• [WHAT THIS TASK INVOLVES]
Answer these questions using the article on preparing for college and the workplace below.
1. What employment rate does the article give for students with HFA/AS?
2. Where does the article suggest a child who loves books could volunteer, and what tasks are named there?
3. What dropout rate does the article give for these students once they are in college?

• [READING PASSAGE]
- - -

Preparing for College and the Workplace

Part of my role as a Speech-Language Pathologist is to prepare my students for life AFTER school.  For those children with High-Functioning Autism and Asperger’s Syndrome, this includes preparing for college and for the workplace.  The employment rate for these students is 55%, which is lower than those with intellectual disabilities.  As our kids start high school, the question of “What’s next?” is always at the back of our minds.

Students with HFA/AS don’t need vocational training in the traditional sense.  Rather, they should be supported in their strengths (e.g. art and video game creation) and supported in their areas of weakness (e.g. conflict management, executive functioning skills, social discourse).  That being said, it’s important that they learn work-management skills in order to be successful in future jobs.  There are some basic skills for success that we can support, both as parents and professionals.

To begin with, explore work and volunteer experiences during high school.  If your child has a fondness for animals, look into shelter work.  If your child loves books, the library provides endless volunteer opportunities stocking shelves and assisting with reading programs. If your child has a knack for computers, reach out to the high school computer lab teacher and ask if your child can help load new programs, troubleshoot problems, and assist those students who need extra help.  Besides the hands-on training that these volunteer experiences provide, your child will be learning many executive functioning skills: how to prioritize, time management (showing up for work on time), asking questions and communicating with bosses, responding to criticism or strict guidelines, following rules, and in general operating within the constraints that come with many employment situations.

It is also important that we support our students in extracurricular activities.  Like the work situations previously described, extracurricular activities allow our children to capitalize on their strengths and address some areas of weakness.  Joining chess club for your chess whiz, for example, allows your child to feel successful in an area of strength, while also pursuing friendships and relationships with peers.

As we progress through therapy, I have frequent conversations with my students about college, the work world, their dreams and goals for the future, and the different skills they will need to get there.  The same goal-setting and reality-checking can be applied at home.  Students with HFA/AS are often unrealistic about the future and the steps needed to achieve certain goals or dreams.  Focus on helping and supporting your child.  We aren’t trying to “change” them, but rather give them an understanding of their diagnosis and the best way to live successfully with their neurological differences. 

In high school, we begin to pull away some of the special accommodations, or at least encourage the student to begin addressing what they need to be successful.  After school, the world won’t compensate for them, so it’s important that they learn how to ask for what they need.  Self-advocacy becomes a crucial skill to be learned.  Your student can participate in their IEP or teacher meetings, and role playing at home strengthens their awareness of what their needs might be. For example, before their college entrance exam (like the SAT), role play what the setting is going to feel like, what their emotions might be, and how they might know the answers to the questions but the environment could be distracting.  Set up a plan to address some of these distractions or feelings, and problem-solve how they are going to handle the rest.

If you’d like to read more, there are many online resources (http://mappingyourfuture.org/collegeprep/, www.collegeautismspectrum.com/collegeprograms/html) as well as books (try “The Parent’s Guide to College for Students on the Autism Spectrum” or “Preparing for College: An Online Tutorial”) to help you help your child navigate this next phase of their life. 

Once your child is in college, the journey isn’t over.  The dropout rate for our kids is 40%, so these conversations and check-ins need to continue to happen.  It sounds like a lot of parenting, I know it sometimes seems exhausting, and at some point you’d like to just step back and let them fly.  But I know from experience that you are some of the most steadfast parents around.  Your kids grow up quickly in some areas, but slowly in other areas, so make sure you don’t send them off too soon.  The world will continue to be a better place for the contributions your children make to their school, workplace, and community.  And your role in making that happen is more important than ever.

- - -

• [RECORDS SUPPLIED]

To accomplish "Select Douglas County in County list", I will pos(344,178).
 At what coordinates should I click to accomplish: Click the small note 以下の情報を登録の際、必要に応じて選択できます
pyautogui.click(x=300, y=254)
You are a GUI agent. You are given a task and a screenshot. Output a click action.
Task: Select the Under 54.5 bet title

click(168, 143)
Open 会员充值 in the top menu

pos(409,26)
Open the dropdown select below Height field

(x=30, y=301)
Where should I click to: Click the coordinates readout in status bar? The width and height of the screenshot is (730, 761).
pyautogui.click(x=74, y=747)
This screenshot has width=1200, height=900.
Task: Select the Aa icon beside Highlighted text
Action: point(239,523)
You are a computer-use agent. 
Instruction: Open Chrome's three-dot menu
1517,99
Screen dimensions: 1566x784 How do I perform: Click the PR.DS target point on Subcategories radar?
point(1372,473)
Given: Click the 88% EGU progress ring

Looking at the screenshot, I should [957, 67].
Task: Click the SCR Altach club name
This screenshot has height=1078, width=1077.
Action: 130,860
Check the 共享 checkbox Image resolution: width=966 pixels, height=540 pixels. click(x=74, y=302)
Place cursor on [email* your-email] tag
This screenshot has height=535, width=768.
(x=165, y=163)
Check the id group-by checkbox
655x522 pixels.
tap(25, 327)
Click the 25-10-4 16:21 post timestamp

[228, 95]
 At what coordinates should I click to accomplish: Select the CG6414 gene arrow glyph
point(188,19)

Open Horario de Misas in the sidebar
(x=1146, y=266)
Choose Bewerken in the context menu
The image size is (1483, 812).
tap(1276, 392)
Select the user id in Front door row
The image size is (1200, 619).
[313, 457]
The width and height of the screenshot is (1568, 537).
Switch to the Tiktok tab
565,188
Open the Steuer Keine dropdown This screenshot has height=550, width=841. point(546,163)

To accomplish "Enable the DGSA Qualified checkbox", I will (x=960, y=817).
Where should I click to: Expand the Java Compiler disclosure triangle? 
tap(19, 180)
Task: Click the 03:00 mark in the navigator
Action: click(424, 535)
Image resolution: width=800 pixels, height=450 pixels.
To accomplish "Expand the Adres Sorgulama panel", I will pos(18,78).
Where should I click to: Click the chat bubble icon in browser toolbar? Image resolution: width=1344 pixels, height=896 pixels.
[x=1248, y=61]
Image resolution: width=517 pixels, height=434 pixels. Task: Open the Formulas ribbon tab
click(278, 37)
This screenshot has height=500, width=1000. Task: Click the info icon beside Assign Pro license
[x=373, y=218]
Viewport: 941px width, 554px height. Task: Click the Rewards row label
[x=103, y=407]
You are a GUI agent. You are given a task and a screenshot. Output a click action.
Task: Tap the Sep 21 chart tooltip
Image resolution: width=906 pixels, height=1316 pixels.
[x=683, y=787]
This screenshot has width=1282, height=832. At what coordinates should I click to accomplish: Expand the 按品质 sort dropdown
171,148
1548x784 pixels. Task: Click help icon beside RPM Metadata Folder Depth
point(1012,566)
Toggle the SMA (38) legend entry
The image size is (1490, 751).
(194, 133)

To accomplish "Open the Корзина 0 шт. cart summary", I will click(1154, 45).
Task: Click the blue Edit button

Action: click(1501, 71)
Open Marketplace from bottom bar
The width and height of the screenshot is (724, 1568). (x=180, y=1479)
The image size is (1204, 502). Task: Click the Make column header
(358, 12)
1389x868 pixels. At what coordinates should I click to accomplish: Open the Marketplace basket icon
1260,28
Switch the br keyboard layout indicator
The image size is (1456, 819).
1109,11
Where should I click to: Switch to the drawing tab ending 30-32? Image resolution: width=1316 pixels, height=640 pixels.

- - -

• [ANSWER FOR THE TASK]
1. 55%
2. The library, stocking shelves and assisting with reading programs.
3. 40%